La semana pasada mientras conversaba por teléfono con mi hermano mayor le comentaba sobre un trabajo que estaba escribiendo para una de mis clases. Entonces empezamos a recordar excursiones religiosas, que de chicos, hicimos con nuestros abuelos. Especialmente recordamos una en que la abuela nos llevó a visitar todas las iglesias de la ciudad. Bueno, nos tomó como seis meses hacer el recorrido, porque siendo Santo Domingo la ciudad más vieja de América, hay una iglesia en cada esquina. Eso sí, aprendimos muchísimo, de religión, de historia, de arte. Parece mentira que aún recordamos y atesoremos esas experiencias, estando mi abuela muerta desde hace más de 20 años.

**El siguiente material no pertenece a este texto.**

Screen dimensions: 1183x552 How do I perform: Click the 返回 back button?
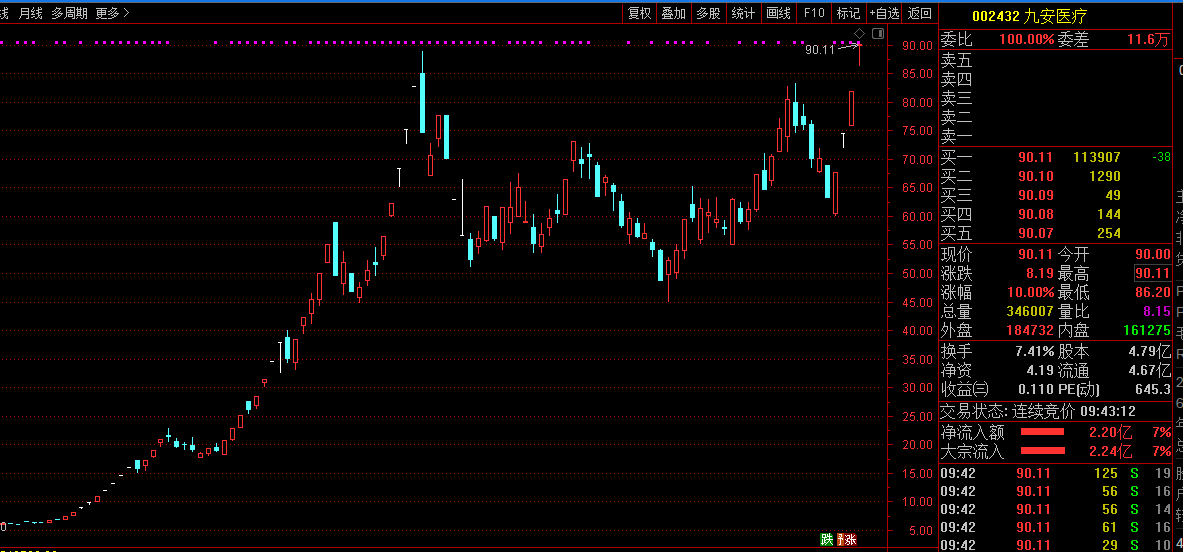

Estos recuerdos me han hecho pensar en dos cosas: primero la importancia que tienen para un individuo las lecciones de fe durante la niñez y segundo la riqueza que es compartir la fe con otros. Nuestras primeras lecciones de fe siembran en nosotros la base para el desarrollo futuro de nuestra fe, nuestra conversión y relación con Jesús, nos van educando, nos van formando. Compartir la fe es también una experiencia que nos lleva a ver que somos una gran familia, que el lazo de la fe nos une fuertemente como comunidad. Compartir nuestra fe nos da fuerza y nos enseña que no estamos solos, pertenecemos a la gran familia de Dios.
Agradezcamos a Dios por las personas que nos han acompañado en nuestra jornada de fe hacia la tierra prometida, nuestro hogar final y verdadero.